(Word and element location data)
******

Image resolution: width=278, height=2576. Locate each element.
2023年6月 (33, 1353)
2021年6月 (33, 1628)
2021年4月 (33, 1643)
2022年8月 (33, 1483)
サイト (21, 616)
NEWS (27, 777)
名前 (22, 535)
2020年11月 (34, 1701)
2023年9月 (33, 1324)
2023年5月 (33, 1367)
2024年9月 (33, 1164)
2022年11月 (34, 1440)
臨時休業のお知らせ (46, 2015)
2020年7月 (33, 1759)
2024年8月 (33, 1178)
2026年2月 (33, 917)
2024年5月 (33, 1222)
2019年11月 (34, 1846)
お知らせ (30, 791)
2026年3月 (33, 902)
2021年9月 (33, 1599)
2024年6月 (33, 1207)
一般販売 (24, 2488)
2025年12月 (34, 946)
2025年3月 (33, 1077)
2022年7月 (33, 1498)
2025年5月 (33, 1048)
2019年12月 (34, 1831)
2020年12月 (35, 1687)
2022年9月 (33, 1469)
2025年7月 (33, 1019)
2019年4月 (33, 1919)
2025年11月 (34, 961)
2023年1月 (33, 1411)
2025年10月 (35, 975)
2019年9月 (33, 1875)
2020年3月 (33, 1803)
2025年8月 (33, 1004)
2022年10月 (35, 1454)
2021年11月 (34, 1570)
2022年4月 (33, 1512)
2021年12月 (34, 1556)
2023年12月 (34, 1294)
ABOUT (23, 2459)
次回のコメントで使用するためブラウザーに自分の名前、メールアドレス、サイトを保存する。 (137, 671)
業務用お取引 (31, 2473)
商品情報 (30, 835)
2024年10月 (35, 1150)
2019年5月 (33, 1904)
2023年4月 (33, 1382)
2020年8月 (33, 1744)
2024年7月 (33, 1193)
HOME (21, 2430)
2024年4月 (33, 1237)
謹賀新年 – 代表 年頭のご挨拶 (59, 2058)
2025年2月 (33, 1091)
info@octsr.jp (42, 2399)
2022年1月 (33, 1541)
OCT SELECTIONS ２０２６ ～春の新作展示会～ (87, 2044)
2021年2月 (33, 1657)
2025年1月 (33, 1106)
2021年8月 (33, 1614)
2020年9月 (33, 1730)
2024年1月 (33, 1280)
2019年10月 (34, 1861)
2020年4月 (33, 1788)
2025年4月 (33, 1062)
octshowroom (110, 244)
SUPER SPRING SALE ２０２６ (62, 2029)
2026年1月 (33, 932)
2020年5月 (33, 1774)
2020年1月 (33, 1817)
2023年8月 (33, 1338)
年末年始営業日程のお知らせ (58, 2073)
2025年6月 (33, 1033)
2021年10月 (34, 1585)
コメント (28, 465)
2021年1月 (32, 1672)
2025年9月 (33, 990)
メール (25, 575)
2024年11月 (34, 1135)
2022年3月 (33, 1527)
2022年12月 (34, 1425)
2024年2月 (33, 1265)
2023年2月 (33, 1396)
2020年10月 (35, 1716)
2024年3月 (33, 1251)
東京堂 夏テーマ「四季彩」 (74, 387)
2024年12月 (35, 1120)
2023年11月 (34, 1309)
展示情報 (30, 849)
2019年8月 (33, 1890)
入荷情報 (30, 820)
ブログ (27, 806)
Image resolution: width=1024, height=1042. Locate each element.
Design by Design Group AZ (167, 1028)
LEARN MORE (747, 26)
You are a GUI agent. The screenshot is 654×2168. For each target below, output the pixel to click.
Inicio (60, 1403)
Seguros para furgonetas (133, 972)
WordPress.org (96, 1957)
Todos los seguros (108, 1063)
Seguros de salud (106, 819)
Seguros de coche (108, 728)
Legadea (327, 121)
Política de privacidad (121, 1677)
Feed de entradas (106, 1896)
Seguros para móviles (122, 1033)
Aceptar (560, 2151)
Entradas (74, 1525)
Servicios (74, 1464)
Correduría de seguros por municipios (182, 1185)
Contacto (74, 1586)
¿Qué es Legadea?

******

◆ Exercise goal:
Edit the items above so that "Locate" becomes "Find" wherever it appears, and leave everything else as it is.

◆ Task result:
Image resolution: width=278, height=2576. Find each element.
2023年6月 (33, 1353)
2021年6月 (33, 1628)
2021年4月 (33, 1643)
2022年8月 (33, 1483)
サイト (21, 616)
NEWS (27, 777)
名前 (22, 535)
2020年11月 (34, 1701)
2023年9月 (33, 1324)
2023年5月 (33, 1367)
2024年9月 (33, 1164)
2022年11月 (34, 1440)
臨時休業のお知らせ (46, 2015)
2020年7月 (33, 1759)
2024年8月 (33, 1178)
2026年2月 (33, 917)
2024年5月 (33, 1222)
2019年11月 (34, 1846)
お知らせ (30, 791)
2026年3月 (33, 902)
2021年9月 (33, 1599)
2024年6月 (33, 1207)
一般販売 (24, 2488)
2025年12月 (34, 946)
2025年3月 (33, 1077)
2022年7月 (33, 1498)
2025年5月 (33, 1048)
2019年12月 (34, 1831)
2020年12月 (35, 1687)
2022年9月 (33, 1469)
2025年7月 (33, 1019)
2019年4月 (33, 1919)
2025年11月 (34, 961)
2023年1月 (33, 1411)
2025年10月 (35, 975)
2019年9月 (33, 1875)
2020年3月 (33, 1803)
2025年8月 (33, 1004)
2022年10月 (35, 1454)
2021年11月 (34, 1570)
2022年4月 (33, 1512)
2021年12月 (34, 1556)
2023年12月 (34, 1294)
ABOUT (23, 2459)
次回のコメントで使用するためブラウザーに自分の名前、メールアドレス、サイトを保存する。 (137, 671)
業務用お取引 (31, 2473)
商品情報 (30, 835)
2024年10月 (35, 1150)
2019年5月 (33, 1904)
2023年4月 (33, 1382)
2020年8月 (33, 1744)
2024年7月 (33, 1193)
HOME (21, 2430)
2024年4月 (33, 1237)
謹賀新年 – 代表 年頭のご挨拶 (59, 2058)
2025年2月 (33, 1091)
info@octsr.jp (42, 2399)
2022年1月 (33, 1541)
OCT SELECTIONS ２０２６ ～春の新作展示会～ (87, 2044)
2021年2月 (33, 1657)
2025年1月 (33, 1106)
2021年8月 (33, 1614)
2020年9月 (33, 1730)
2024年1月 (33, 1280)
2019年10月 (34, 1861)
2020年4月 (33, 1788)
2025年4月 (33, 1062)
octshowroom (110, 244)
SUPER SPRING SALE ２０２６ (62, 2029)
2026年1月 (33, 932)
2020年5月 (33, 1774)
2020年1月 (33, 1817)
2023年8月 (33, 1338)
年末年始営業日程のお知らせ (58, 2073)
2025年6月 (33, 1033)
2021年10月 (34, 1585)
コメント (28, 465)
2021年1月 (32, 1672)
2025年9月 (33, 990)
メール (25, 575)
2024年11月 (34, 1135)
2022年3月 (33, 1527)
2022年12月 (34, 1425)
2024年2月 (33, 1265)
2023年2月 (33, 1396)
2020年10月 (35, 1716)
2024年3月 (33, 1251)
東京堂 夏テーマ「四季彩」 (74, 387)
2024年12月 (35, 1120)
2023年11月 (34, 1309)
展示情報 (30, 849)
2019年8月 (33, 1890)
入荷情報 (30, 820)
ブログ (27, 806)
Image resolution: width=1024, height=1042. Find each element.
Design by Design Group AZ (167, 1028)
LEARN MORE (747, 26)
You are a GUI agent. The screenshot is 654×2168. For each target below, output the pixel to click.
Inicio (60, 1403)
Seguros para furgonetas (133, 972)
WordPress.org (96, 1957)
Todos los seguros (108, 1063)
Seguros de salud (106, 819)
Seguros de coche (108, 728)
Legadea (327, 121)
Política de privacidad (121, 1677)
Feed de entradas (106, 1896)
Seguros para móviles (122, 1033)
Aceptar (560, 2151)
Entradas (74, 1525)
Servicios (74, 1464)
Correduría de seguros por municipios (182, 1185)
Contacto (74, 1586)
¿Qué es Legadea?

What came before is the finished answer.